Some evidence suggests that innate factors like testosterone levels could help explain spatial reasoning differences. But the key point is that for both men and women, these skills can improve a lot with training. Researchers from the Spatial Intelligence and Learning Center, which brings together scientists from several universities, conducted a meta-analysis of more than 100 studies that have examined the effects on men and women’s spatial-reasoning scores of everything from a few hours with a spatially oriented video game to weeks or months in a classroom to projects like dressmaking. Crunching numbers across the studies, the group found that training was associated with a substantial gain in spatial reasoning—comparable in size to almost a 10-point boost in IQ, according to Northwestern University researcher David Uttal.

These are not just weedy lab results—the gains may boost some women’s careers. Consider a program at Michigan Tech University. Since the 1990s, incoming engineering students have taken a test of spatial reasoning during freshman orientation. Students who score poorly are encouraged to attend sessions and do sample exercises to prepare them for an introductory graphics class in which they must visualize and mentally rotate objects. According to a longitudinal study, men and women who received the extra training got better grades in graphics compared with classmates who also did badly on the diagnostic test but did not get further help. What’s more, women who got the extra teaching and encouragement were more likely to remain engineering majors: more than 75 percent, compared with less than 50 percent for women who didn’t do the training. (For men, for some reason, the extra teaching didn’t have this retention yield.)

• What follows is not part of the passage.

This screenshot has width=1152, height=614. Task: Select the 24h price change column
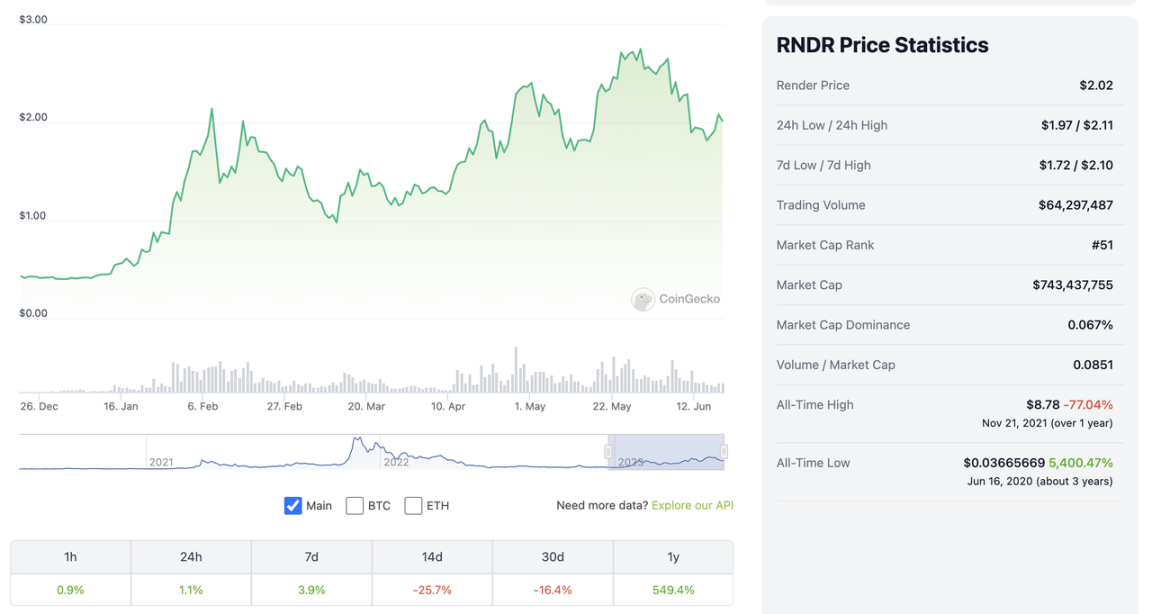coord(191,557)
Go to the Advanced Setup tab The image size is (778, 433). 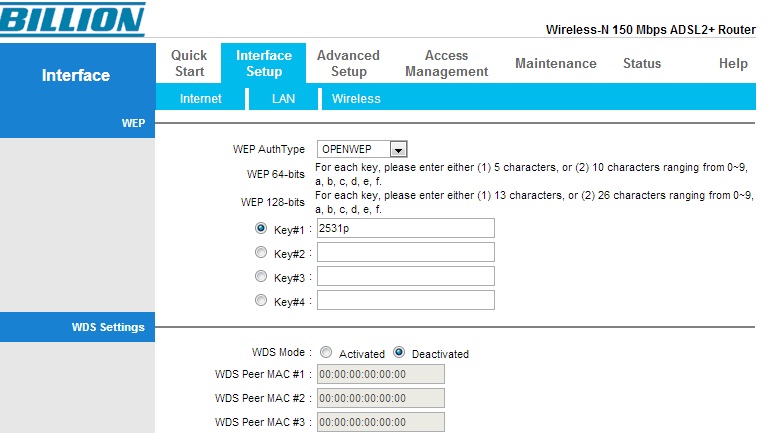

Of course, when it comes to the diverse precincts of high-level science, spatial reasoning only gets you so far. Rock-star academics don’t necessarily spend their days turning geometric figures around in their minds. Subfields of biology, chemistry, physics, and engineering vary in terms of the skills they require. And plenty of hard problems can be solved in multiple ways. Ultimately, no one really knows what makes a successful scientist. “Sure, mathematical and spatial ability may play a role, but so may creativity, diligence, communication skills, and intellectual risk-taking,” says Ceci. Teaching spatial reasoning is a good thing. But overplaying its importance sells a lot of great scientists short.